Available data
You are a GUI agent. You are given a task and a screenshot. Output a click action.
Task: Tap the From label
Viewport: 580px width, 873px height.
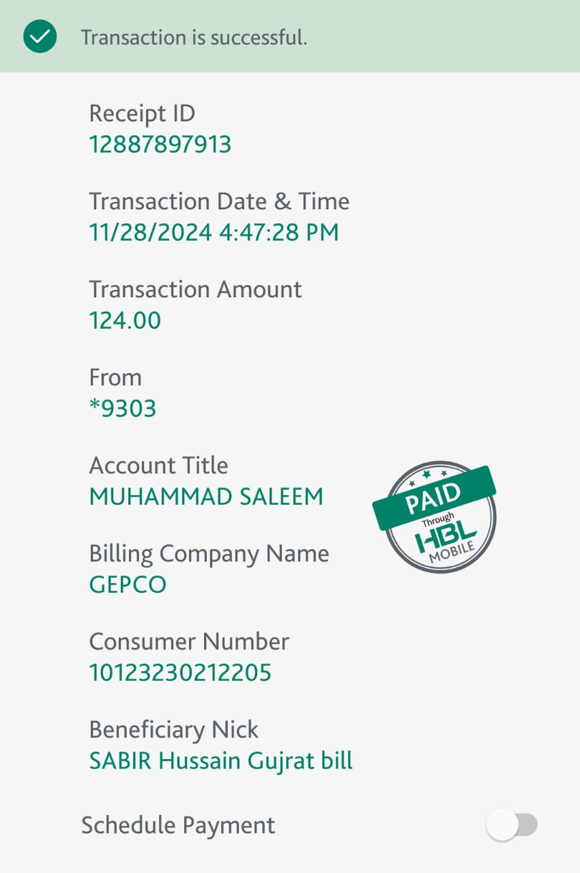click(x=115, y=377)
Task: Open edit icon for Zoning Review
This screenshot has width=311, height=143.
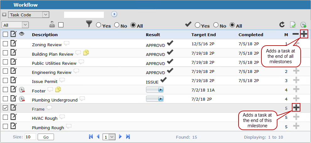Action: [13, 44]
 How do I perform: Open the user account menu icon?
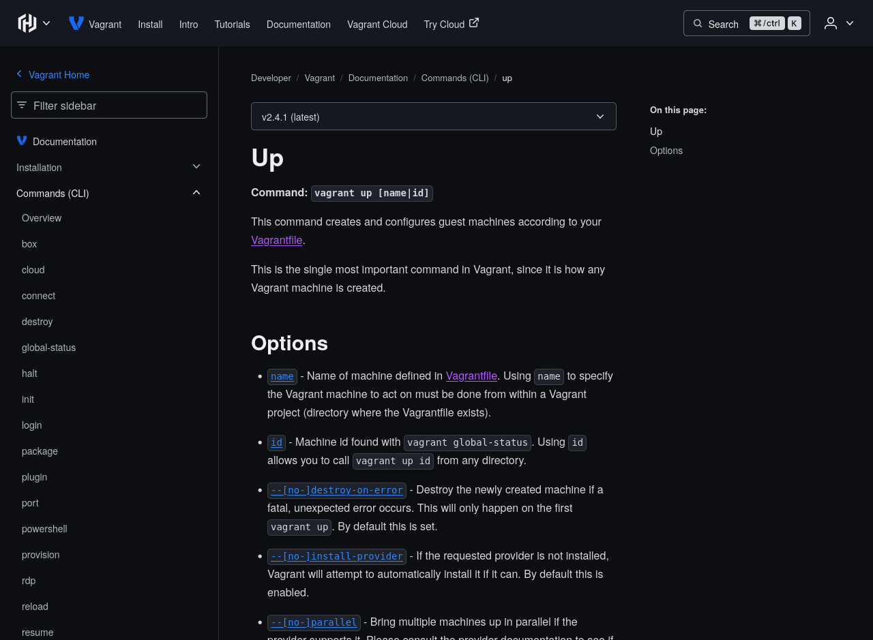coord(831,23)
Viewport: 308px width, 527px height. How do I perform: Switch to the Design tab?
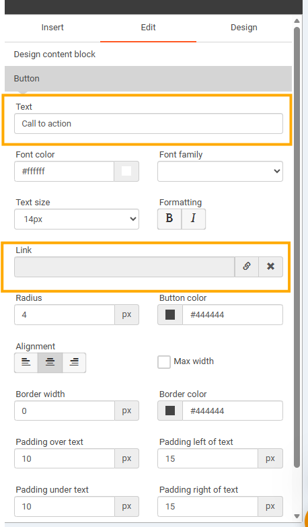pyautogui.click(x=244, y=28)
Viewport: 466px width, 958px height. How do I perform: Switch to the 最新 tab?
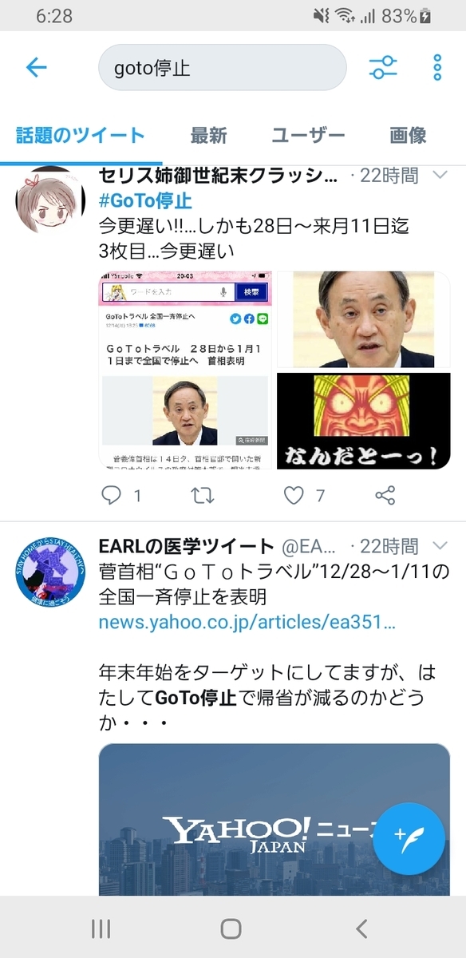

Exercise requirements
Set the records down again exactly, and omit any picture in them.

Exercise result
You are a GUI agent. You are given a task and a screenshot. Output a click action.
Task: Tap the From label
Viewport: 580px width, 873px height.
click(x=115, y=377)
Task: Open edit icon for Zoning Review
This screenshot has width=311, height=143.
Action: [13, 44]
 How do I perform: Open the user account menu icon?
coord(831,23)
Viewport: 308px width, 527px height. How do I perform: Switch to the Design tab?
pyautogui.click(x=244, y=28)
Viewport: 466px width, 958px height. How do I perform: Switch to the 最新 tab?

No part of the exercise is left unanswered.